Los países bálticos detectan y denuncian rutinariamente invasiones de sus espacios aéreos por parte de aviones rusos y la región es considerada un punto caliente. Además, los enfrentamientos armados en Ucrania y la anexión rusa de Crimea son vistos en Varsovia como una prueba palpable de que el oso ruso sigue dando zarpazos.
Varsovia acaba de comprar un sistema de misiles norteamericano, año tras año incrementa su presupuesto de Defensa, planea incrementar su ejército en 100.000 efectivos y ha reactivado las asociaciones paramilitares para jóvenes. En las calles polacas proliferan las tiendas de parafernalia militar, airsoft y supervivencia, y en las escuelas se pueden ver pósters animando a los estudiantes a convertirse en militares profesionales.
Polonia gasta en Defensa casi tanto como España, a pesar de tener un PIB de menos de la mitad, y el gobierno nacionalista del PiS (partido Ley y Justicia) cultiva una retórica beligerante que habla de una Polonia permanentemente amenazada por Moscú.
Por otro lado, el águila blanca del escudo polaco parece dirigir su mirada más allá del Atlántico en cuanto a política de seguridad, hasta el punto de que algunos analistas ven en Varsovia un “caballo de Troya” de Trump en Europa, un país que sigue aplicadamente los dictados de la política exterior norteamericana en vez de implicarse en un plan de defensa común europeo.
Diálogo entre Washington y Moscú
La OTAN fue creada durante la Guerra Fría, en unos años en que Polonia era el único país al este de Berlín donde había tiendas “PEWEX”, establecimientos que vendían artículos importados de EEUU y donde solo se podía pagar en dólares. Cerca de la entrada de estas tiendas solían moverse cambistas de dudoso aspecto que cambiaban zlotys polacos por los crujientes billetes verdes con la efigie de George Washington.
Décadas después, el mundo no es el mismo y Polonia es precisamente uno de los países que más ha cambiado: en el mismo salón del Palacio Presidencial donde se firmó la creación del Pacto de Varsovia se han celebrado cumbres de la OTAN.
La documentación de la época revela que Bill Clinton encontró en Boris Yeltsin a un interlocutor dispuesto a creer lo que oía, en vez de interpretar lo que veía que estaba ocurriendo: “La expansión de la OTAN no es antirrusa”, le dijo en 1994. “No quiero que creas que me levanto cada mañana pensando en cómo puedo hacer a los países del Pacto de Varsovia parte de la OTAN”.

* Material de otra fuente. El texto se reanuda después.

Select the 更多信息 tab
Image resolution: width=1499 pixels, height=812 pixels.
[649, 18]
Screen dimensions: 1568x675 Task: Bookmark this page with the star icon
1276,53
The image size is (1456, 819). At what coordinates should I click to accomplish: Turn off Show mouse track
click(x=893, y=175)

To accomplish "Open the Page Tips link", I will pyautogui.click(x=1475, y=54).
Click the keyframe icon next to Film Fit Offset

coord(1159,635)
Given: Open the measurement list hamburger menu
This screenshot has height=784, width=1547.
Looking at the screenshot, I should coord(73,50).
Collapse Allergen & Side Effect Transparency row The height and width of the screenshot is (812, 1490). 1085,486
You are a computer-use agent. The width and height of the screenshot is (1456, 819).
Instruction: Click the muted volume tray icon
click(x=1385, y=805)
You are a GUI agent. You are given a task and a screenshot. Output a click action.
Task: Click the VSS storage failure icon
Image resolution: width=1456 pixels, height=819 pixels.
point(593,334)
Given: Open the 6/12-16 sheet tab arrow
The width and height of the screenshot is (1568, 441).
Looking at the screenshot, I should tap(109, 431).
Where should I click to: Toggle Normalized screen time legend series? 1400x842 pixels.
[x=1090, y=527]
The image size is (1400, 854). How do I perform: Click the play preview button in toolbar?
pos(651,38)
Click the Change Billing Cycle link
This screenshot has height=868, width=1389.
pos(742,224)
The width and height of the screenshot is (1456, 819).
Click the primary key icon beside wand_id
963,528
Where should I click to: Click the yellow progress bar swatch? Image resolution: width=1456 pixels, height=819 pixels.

En una época tan convulsa como la que siguió a la disolución de la URSS, el líder ruso llegó incluso a considerar una integración rusa en la OTAN. La ampliación de la OTAN, trasladó a los mapas el triunfo occidental en la Guerra Fría y la década de los 90 se recuerda en Rusia como un viacrucis de humillaciones en la escena internacional.
Las tensiones continúan
El año pasado el gobierno polaco firmó la compra del sistema de misiles Patriot, el más caro en la historia de este país (más de 4.000 millones de euros). El Presidente Duda lo calificó como “un momento histórico, extraordinario, que introducirá a Polonia en una nueva era de tecnología punta”.
En el mismo mes, Putin anunció que Rusia poseía un sistema de misiles capaz de alcanzar casi cualquier lugar de la Tierra y esquivar el escudo antimisiles de EEUU. Cuando se canceló en 2009 el plan norteamericano de usar Polonia como parte de su plataforma de misiles nucleares de corto alcance, muchos ciudadanos respiraron aliviados.
Las encuestas mostraban el apoyo de un tercio escaso de la población a un plan que, como advertía el general ruso Anatoly Nogovitsyn, exponía a este país “a un ataque con el ciento por cien de probabilidad”. Uno de los blancos de ese hipotético ataque sería, ciertamente, la capital donde nació el Pacto de Varsovia.